Ces postures peuvent-elles soulager le mal de dos ?
Elles peuvent améliorer le confort chez certaines personnes lorsque l’immobilité ou la tension autour des hanches participe à une sensation de raideur. Elles ne permettent pas pour autant d’identifier ni de traiter la cause d’un mal de dos. Si votre douleur lombaire irradie dans la jambe, s’accompagne d’engourdissements ou persiste, un avis médical est préférable avant de poursuivre.
Combien de temps faut-il pour gagner en mobilité des hanches ?
Les effets immédiats sont souvent modestes et temporaires : vous pouvez vous sentir plus à l’aise après quelques minutes. Des changements plus durables demandent habituellement plusieurs semaines de pratique régulière, avec une progression lente et du renforcement. L’évolution varie selon votre activité, votre sommeil, votre anatomie, d’anciennes blessures et la régularité de votre entraînement.
La posture du papillon est-elle indispensable pour assouplir les hanches ?
Non.
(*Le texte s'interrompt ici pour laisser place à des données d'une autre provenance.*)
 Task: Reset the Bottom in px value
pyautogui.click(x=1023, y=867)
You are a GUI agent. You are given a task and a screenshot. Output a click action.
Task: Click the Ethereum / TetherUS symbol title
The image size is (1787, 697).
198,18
Le papillon est une option parmi d’autres, principalement pour explorer l’écartement des cuisses et la mobilité des adducteurs. Il n’est pas nécessaire de faire descendre les genoux près du sol pour qu’il soit utile. Si vous y ressentez une pression dans les genoux ou l’aine, préférez les bascules d’adducteurs à quatre pattes ou une variante sur le dos.